*Document text*:
UK entered pandemic ‘woefully unprepared’

Labour’s Shadow Health Secretary Jon Ashworth has said that ten years of Conservative failure ‘weakened our defences’ and meant the country went into the pandemic woefully unprepared.

Speaking to the Institute for Public Policy Research, Ashworth warned that the UK cannot be complacent about the future, highlighting how under-resourcing, underfunding, and a failure to invest in public health programmes worsened the NHS’s ability to combat coronavirus.

The UK went into the Covid crisis with 17,000 fewer NHS beds than in 2010, spending on health substantially lower than the historical average and with a health workforce smaller compared to other advanced economies. The Shadow Health Secretary says that the country cannot afford to make the same mistakes in future and say we must build health resilience and tackle health inequalities.

*Tasks to carry out*:
- 1) The article on UK pandemic preparedness describes the conditions under which the UK went into the Covid crisis. List each of them.
- 2) Answer these questions using the article on UK pandemic preparedness.
(a) Which organization was Jon Ashworth speaking to?
(b) How many years of Conservative failure does Ashworth say weakened the country's defenses?
(c) Compared with which year did the UK have fewer NHS beds going into the Covid crisis?
- 3) Continue the article on UK pandemic preparedness from its final sentence.

*Dataset content*:

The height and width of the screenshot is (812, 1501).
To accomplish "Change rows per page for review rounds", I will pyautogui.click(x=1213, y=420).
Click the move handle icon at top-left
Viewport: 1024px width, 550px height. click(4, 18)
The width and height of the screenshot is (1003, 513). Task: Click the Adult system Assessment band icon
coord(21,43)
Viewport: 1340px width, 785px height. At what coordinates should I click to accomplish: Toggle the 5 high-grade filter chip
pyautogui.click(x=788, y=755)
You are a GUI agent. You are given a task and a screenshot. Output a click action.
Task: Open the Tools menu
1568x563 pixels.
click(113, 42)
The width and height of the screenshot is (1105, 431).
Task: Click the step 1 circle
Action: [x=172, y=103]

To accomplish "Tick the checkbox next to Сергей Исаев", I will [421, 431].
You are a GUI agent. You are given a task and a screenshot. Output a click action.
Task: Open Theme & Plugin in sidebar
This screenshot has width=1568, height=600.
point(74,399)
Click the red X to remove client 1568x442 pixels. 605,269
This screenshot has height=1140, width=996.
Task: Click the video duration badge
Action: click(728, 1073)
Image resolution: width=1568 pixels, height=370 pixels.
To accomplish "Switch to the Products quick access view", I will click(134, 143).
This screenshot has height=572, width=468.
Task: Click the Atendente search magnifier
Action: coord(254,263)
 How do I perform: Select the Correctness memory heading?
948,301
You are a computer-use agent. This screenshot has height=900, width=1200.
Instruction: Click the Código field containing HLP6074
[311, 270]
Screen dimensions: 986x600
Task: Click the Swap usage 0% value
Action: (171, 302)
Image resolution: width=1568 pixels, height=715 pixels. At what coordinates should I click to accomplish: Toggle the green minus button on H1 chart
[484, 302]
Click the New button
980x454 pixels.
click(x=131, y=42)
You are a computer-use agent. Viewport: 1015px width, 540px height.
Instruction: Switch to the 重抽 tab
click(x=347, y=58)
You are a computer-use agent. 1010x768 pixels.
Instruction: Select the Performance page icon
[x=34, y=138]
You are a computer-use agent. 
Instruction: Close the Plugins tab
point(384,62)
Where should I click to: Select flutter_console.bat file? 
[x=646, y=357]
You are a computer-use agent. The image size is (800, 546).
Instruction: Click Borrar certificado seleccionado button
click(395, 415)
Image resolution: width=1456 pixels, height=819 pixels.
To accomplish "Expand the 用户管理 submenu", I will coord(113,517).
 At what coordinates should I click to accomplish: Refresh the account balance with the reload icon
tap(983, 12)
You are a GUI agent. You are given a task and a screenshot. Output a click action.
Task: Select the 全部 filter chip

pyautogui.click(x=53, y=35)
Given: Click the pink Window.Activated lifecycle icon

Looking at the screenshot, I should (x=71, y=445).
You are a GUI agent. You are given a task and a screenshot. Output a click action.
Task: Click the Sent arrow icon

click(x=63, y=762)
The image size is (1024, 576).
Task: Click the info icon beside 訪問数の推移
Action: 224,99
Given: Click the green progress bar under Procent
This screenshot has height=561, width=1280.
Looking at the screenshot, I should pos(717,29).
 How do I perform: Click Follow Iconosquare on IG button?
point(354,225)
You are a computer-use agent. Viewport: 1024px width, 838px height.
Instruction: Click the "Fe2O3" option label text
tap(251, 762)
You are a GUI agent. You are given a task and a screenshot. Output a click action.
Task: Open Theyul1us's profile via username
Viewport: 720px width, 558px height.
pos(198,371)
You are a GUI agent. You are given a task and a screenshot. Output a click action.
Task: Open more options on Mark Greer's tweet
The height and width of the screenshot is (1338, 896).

*Answer section*:
- 1)
- 17,000 fewer NHS beds than in 2010
- Spending on health substantially lower than the historical average
- A health workforce smaller than those of other advanced economies

- 2)
(a) The Institute for Public Policy Research
(b) Ten years
(c) 2010

- 3)
Labour would like to include introducing new statutory duties to plan, audit and invest in pandemic response, alongside obligatory training for ministers in ‘germ-gaming’ – in the same way that the military prepares for conflict scenarios.

Suggesting that the Heath Secretary should report annually to Parliament on pandemic preparedness and response, Labour would like to see pandemic planning through regular ‘germ games’ to prepare for future outbreaks. This is in addition to subjecting government pandemic preparedness plans to independent audit with a new OBR-style body looking at the UK’s health resilience.